Use of Semantic Segmentation for Increasing the Throughput of Digitisation Workflows for Natural History Collections

Abraham Nieva de la Hidalga; David Owen; Irena Spasic; Paul Rosin; Xianfang Sun

doi:10.3897/biss.3.37161

Biodiversity Information Science and Standards : Conference Abstract

Conference Abstract

Use of Semantic Segmentation for Increasing the Throughput of Digitisation Workflows for Natural History Collections

Abraham Nieva de la Hidalga^‡, David Owen^‡, Irena Spasic^‡, Paul Rosin^‡, Xianfang Sun^‡

‡ Cardiff University School of Computer Science and Informatics, Cardiff, United Kingdom

Corresponding author: Abraham Nieva de la Hidalga (nievadelahidalgaa@cardiff.ac.uk)

Received: 11 Jun 2019 | Published: 18 Jun 2019

This is an open access article distributed under the terms of the Creative Commons Attribution License (CC BY 4.0), which permits unrestricted use, distribution, and reproduction in any medium, provided the original author and source are credited.

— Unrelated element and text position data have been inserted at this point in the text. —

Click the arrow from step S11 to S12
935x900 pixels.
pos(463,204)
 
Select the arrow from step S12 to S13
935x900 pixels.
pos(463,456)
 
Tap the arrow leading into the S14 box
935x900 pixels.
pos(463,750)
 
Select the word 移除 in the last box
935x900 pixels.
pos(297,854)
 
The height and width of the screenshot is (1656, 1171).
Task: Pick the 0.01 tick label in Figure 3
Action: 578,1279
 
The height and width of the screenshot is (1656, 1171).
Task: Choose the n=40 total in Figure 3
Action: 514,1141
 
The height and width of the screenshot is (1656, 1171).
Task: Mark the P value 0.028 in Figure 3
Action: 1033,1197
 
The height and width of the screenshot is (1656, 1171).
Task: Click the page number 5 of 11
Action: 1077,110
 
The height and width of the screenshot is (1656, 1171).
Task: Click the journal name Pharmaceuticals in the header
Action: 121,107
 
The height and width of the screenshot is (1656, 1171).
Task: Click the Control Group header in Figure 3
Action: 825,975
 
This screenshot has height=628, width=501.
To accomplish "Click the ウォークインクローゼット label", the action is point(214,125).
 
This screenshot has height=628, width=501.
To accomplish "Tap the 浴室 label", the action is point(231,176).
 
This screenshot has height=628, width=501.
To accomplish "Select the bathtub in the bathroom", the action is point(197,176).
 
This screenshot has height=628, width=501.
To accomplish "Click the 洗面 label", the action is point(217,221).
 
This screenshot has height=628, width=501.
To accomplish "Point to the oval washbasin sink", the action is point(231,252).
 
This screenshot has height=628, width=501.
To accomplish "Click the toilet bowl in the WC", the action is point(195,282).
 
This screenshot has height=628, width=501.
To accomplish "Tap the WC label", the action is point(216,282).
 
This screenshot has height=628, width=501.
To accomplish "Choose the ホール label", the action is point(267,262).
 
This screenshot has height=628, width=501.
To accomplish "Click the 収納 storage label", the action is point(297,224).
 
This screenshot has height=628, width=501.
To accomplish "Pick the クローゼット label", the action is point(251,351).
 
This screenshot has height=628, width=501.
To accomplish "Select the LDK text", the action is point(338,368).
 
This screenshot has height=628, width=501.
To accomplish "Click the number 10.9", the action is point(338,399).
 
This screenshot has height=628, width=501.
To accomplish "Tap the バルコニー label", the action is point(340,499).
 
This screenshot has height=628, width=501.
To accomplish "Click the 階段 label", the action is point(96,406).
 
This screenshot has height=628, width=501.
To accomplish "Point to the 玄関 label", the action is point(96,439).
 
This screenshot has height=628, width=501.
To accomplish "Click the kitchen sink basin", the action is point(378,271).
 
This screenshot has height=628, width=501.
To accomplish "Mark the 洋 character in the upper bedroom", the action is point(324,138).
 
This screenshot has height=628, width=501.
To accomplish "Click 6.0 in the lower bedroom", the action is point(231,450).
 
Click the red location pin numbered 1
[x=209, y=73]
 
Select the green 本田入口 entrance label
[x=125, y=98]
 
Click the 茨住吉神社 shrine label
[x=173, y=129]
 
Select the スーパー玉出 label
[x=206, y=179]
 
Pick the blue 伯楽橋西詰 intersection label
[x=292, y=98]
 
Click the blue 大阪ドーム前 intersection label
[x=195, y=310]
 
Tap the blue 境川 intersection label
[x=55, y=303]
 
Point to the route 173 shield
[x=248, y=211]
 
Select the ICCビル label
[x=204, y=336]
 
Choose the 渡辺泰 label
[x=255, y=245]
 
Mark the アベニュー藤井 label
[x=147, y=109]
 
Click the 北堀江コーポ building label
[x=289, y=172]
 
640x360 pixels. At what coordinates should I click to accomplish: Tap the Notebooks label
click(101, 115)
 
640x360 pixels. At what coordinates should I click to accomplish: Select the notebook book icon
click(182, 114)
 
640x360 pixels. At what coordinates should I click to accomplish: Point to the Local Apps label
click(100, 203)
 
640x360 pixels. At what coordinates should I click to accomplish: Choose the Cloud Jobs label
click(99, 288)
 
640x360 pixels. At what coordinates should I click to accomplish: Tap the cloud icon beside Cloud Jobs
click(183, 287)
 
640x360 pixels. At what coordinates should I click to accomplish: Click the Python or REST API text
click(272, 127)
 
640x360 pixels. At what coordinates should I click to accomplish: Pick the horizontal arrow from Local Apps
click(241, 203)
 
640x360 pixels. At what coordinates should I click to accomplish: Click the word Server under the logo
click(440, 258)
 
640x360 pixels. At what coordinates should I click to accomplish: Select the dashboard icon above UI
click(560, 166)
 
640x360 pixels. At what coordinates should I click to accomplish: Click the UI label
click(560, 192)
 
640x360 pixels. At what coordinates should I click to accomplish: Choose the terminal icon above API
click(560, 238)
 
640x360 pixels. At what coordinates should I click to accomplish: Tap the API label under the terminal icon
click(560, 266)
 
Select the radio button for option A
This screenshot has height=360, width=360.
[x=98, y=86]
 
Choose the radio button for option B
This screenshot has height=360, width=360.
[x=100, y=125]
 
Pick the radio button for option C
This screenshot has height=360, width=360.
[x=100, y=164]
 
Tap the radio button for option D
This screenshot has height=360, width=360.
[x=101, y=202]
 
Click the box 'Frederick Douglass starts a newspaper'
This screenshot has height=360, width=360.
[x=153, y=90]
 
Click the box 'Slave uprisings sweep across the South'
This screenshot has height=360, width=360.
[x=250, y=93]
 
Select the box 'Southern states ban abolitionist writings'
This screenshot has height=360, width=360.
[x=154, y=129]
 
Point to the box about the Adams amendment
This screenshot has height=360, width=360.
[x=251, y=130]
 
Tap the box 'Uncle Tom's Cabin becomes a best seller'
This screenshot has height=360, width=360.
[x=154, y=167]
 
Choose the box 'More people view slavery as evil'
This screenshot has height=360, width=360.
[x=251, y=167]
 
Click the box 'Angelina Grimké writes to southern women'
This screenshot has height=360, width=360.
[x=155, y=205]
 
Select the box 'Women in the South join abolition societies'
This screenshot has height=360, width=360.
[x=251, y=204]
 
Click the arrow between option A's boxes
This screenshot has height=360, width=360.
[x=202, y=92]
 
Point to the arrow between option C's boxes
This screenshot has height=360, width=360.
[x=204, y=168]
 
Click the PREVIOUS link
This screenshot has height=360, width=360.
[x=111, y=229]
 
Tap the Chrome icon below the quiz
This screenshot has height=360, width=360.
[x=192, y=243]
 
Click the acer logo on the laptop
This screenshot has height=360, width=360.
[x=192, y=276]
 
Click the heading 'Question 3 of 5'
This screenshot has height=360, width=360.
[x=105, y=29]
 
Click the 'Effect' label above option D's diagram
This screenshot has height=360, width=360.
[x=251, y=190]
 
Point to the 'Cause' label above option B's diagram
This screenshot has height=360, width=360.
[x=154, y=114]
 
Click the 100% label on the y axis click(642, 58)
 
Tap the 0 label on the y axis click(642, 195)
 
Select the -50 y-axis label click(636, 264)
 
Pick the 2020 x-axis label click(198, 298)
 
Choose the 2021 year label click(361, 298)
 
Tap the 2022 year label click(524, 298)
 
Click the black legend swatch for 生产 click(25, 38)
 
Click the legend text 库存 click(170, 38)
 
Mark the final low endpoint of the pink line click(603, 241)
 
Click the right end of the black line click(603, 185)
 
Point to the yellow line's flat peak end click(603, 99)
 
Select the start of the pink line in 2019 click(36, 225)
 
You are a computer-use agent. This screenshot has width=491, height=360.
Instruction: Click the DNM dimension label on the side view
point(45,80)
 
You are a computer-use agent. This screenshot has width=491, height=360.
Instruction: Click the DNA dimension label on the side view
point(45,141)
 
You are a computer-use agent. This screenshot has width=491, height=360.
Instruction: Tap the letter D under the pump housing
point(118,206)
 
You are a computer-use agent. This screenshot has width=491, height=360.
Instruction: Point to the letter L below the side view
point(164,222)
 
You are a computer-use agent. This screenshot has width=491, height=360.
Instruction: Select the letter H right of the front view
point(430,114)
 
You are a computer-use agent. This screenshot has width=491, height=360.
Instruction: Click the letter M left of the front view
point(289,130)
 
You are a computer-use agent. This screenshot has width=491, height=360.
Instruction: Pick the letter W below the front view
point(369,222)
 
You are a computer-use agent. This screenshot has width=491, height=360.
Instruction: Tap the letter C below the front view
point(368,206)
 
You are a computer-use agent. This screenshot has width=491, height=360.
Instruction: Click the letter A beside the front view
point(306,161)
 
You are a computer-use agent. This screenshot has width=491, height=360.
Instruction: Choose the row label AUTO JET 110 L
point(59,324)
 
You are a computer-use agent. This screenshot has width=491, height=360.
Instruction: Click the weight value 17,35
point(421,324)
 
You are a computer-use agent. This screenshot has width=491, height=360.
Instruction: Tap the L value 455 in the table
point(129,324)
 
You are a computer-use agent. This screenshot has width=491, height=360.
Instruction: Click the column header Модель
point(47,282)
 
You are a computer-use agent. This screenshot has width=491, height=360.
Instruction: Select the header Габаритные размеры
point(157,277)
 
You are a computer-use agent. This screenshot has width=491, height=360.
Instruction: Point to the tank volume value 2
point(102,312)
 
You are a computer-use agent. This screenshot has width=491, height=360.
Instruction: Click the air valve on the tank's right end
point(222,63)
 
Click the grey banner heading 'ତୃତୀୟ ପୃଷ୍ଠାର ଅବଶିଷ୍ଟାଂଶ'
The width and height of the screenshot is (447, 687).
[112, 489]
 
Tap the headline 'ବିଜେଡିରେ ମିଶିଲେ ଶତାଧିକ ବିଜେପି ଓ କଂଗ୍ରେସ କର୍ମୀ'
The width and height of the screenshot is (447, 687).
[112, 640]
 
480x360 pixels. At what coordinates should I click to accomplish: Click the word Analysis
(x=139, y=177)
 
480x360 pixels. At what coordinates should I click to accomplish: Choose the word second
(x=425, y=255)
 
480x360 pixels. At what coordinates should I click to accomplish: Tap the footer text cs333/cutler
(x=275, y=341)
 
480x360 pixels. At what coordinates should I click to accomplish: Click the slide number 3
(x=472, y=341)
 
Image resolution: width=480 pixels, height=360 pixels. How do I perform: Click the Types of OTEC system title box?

Citation: Nieva de la Hidalga A, Owen D, Spacic I, Rosin P, Sun X (2019) Use of Semantic Segmentation for Increasing the Throughput of Digitisation Workflows for Natural History Collections. Biodiversity Information Science and Standards 3: e37161. https://doi.org/10.3897/biss.3.37161

Abstract

The need to increase global accessibility to specimens while preserving the physical specimens by reducing their handling motivates digitisation. Digitisation of natural history collections has evolved from recording of specimens’ catalogue data to including digital images and 3D models of specimens. The sheer size of the collections requires developing high throughput digitisation workflows, as well as novel acquisition systems, image standardisation, curation, preservation, and publishing. For instance, herbarium sheet digitisation workflows (and fast digitisation stations) can digitise up to 6,000 specimens per day; operating digitisation stations in parallel can increase that capacity. However, other activities of digitisation workflows still rely on manual processes which throttle the speed with which images can be published. Image quality control and information extraction from images can benefit from greater automation.

This presentation explores the advantages of applying semantic segmentation (Fig. 1) to improve and automate image quality management (IQM) and information extraction from images (IEFI) of physical specimens. Two experiments were designed to determine if IQM and IEFI activities can be improved by using segments instead of full images. The time for segmenting full images needs to be considered for both IQM and IEFI. A semantic segmentation method developed by the Natural History Museum (Durrant and Livermore 2018) adapted for segmenting herbarium sheet images (Dillen et al. 2019) can process 50 images in 12 minutes.

Figure 1.

Example of semantic segmentation of a herbarium sheet. Semantic segmentation entails the identification and classification of image elements. Four classes are targeted for identification use in: labels, barcodes, clour charts and scale. IQM uses labels and barcodes, while IEFI experiments targeted labels and barcodes.

The IQM experiments evaluated the application of three quality attributes to full images and to image segments: colourfulness (Fig. 2), contrast (Fig. 3) and sharpness (Fig. 4). Evaluating colourfulness is an alternative to colour quantization algorithms such as RMSE and Delta E (Hasler and Suesstrunk 2003, Palus 2006), the method produces a value indicating if the image degrades after processing. Contrast measures the difference in luminance or colour that makes an object distinguishable. Contrast is determined by the difference in colour and brightness of the object and other objects within the same field of view (Matkovic et al. 2005, Präkel 2010). Sharpness encompasses the concepts of resolution and acutance (Bahrami and Kot 2014, Präkel 2010). Sharpness influences specimen appearance and readability of information from labels and barcodes. Evaluating the criteria on 56 barcodes and 50 colour charts segments extracted from fifty images took 34 minutes (8 minutes for the barcodes and 26 minutes for colour charts). The evaluation on the corresponding full images took 100 minutes. The processing of individual segments and full images provided results equivalent to subjective manual quality management.

Figure 2.

Comparison of results of calculating colurfulness on segmented colour charts from herbarium sheets set (Algorithm from Palus 2006).

Figure 3.

Comparison of results of calculating contrast on segmented colour charts from herbarium sheets set (Algorithm from Matkovic et al. 2005).

Figure 4.

Comparison of results of calculating sharpness on barcode segments from herbarium sheets set (Algorithm from Bahrami and Kot 2014).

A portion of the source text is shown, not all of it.